Le revirement envisagé de la position américaine, préparé par la visite conjointe à Kiev, le 10 septembre, des ministres américain et britannique des Affaires étrangères, Antony Blinken et David Lammy – une première – n’a finalement pas eu lieu. Recevant le Premier ministre britannique Starmer à Washington quelques jours plus tard, Biden a finalement maintenu son veto, du moins pour l’instant. Malgré les propos enflammés de Blinken à Kiev, qui avait parlé de faire « gagner » l’Ukraine et de lui « fournir tout ce dont elle a besoin », Biden n’a pas changé de position, redoutant une guerre directe avec Moscou, une menace agitée par Poutine. Selon ce dernier, la livraison d’armes à longue portée frappant le territoire russe aurait « changé la nature de la guerre », en la transformant en un conflit direct entre l’OTAN et la Russie.
Jusqu’ici, les Occidentaux, tout en livrant 200 milliards d’armements modernes à l’Ukraine, interdisaient de frapper directement la Russie, tandis que Moscou s’abstenait de frapper les zones de livraison des armes occidentales sur le territoire de l’OTAN.
Zelensky, qui n’a pas demandé la permission de Washington avant d’envahir la région de Koursk, répète à l’envi que les « lignes rouges » tant redoutées par les Occidentaux ne sont qu’un bluff auto-infligé par eux-mêmes. Selon lui, la preuve en est que Moscou n’a pas réagi après l’entrée de forces ukrainiennes sur son territoire, la première invasion du territoire russe depuis 1941 ! Il continue inlassablement de pousser pour obtenir un revirement de Biden, qui consacrerait alors le succès de la stratégie ukrainienne. Celle-ci est compréhensible : internationaliser à tout prix cette guerre, pour qu’elle devienne véritablement celle de l’Occident uni contre la Russie.
Il y a cependant deux bémols. Le premier est que, militairement, une guerre de missiles à longue portée n’aura aucun impact sur le champ de bataille sans un renforcement des moyens en hommes et en matériel du côté ukrainien, une remontée en puissance considérée comme hors de portée, compte tenu du différentiel de puissance entre les deux belligérants.
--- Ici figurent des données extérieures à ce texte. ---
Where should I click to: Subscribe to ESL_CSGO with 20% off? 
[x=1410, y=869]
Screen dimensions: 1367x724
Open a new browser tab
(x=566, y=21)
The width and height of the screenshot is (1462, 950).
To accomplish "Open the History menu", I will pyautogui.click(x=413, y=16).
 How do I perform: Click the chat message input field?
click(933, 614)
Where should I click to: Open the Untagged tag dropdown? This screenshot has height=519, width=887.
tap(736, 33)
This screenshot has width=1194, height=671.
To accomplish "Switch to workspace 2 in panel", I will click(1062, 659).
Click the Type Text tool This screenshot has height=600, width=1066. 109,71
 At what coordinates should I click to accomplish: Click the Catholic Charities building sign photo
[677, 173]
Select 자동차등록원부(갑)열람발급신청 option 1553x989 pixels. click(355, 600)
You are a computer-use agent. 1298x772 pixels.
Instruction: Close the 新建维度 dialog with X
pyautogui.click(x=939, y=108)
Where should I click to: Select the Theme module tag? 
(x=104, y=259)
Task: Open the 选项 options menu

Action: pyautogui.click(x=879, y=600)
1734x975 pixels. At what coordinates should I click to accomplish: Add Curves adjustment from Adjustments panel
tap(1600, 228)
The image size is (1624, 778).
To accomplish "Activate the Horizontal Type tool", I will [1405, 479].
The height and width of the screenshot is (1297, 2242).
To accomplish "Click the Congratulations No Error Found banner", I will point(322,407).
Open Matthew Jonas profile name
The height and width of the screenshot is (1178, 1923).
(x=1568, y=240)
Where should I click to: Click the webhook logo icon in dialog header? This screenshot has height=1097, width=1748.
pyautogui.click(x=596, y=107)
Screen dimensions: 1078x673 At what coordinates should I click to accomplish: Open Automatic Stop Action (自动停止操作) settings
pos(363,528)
Le second est que la Russie menace de répondre à cette escalade imminente, ce qu’a reconnu le chef de la CIA, William Burns, dans le Financial Times : « Aucun d’entre nous ne devrait prendre à la légère les risques d’escalade », a-t-il déclaré, avant d’ajouter : « Je n’ai jamais pensé que nous devrions être inutilement intimidés par cela. »
Pour l’instant, Biden s’en tient à la première partie de l’équation. La seconde sera sans doute évoquée lors de la prochaine visite de Zelensky à Washington.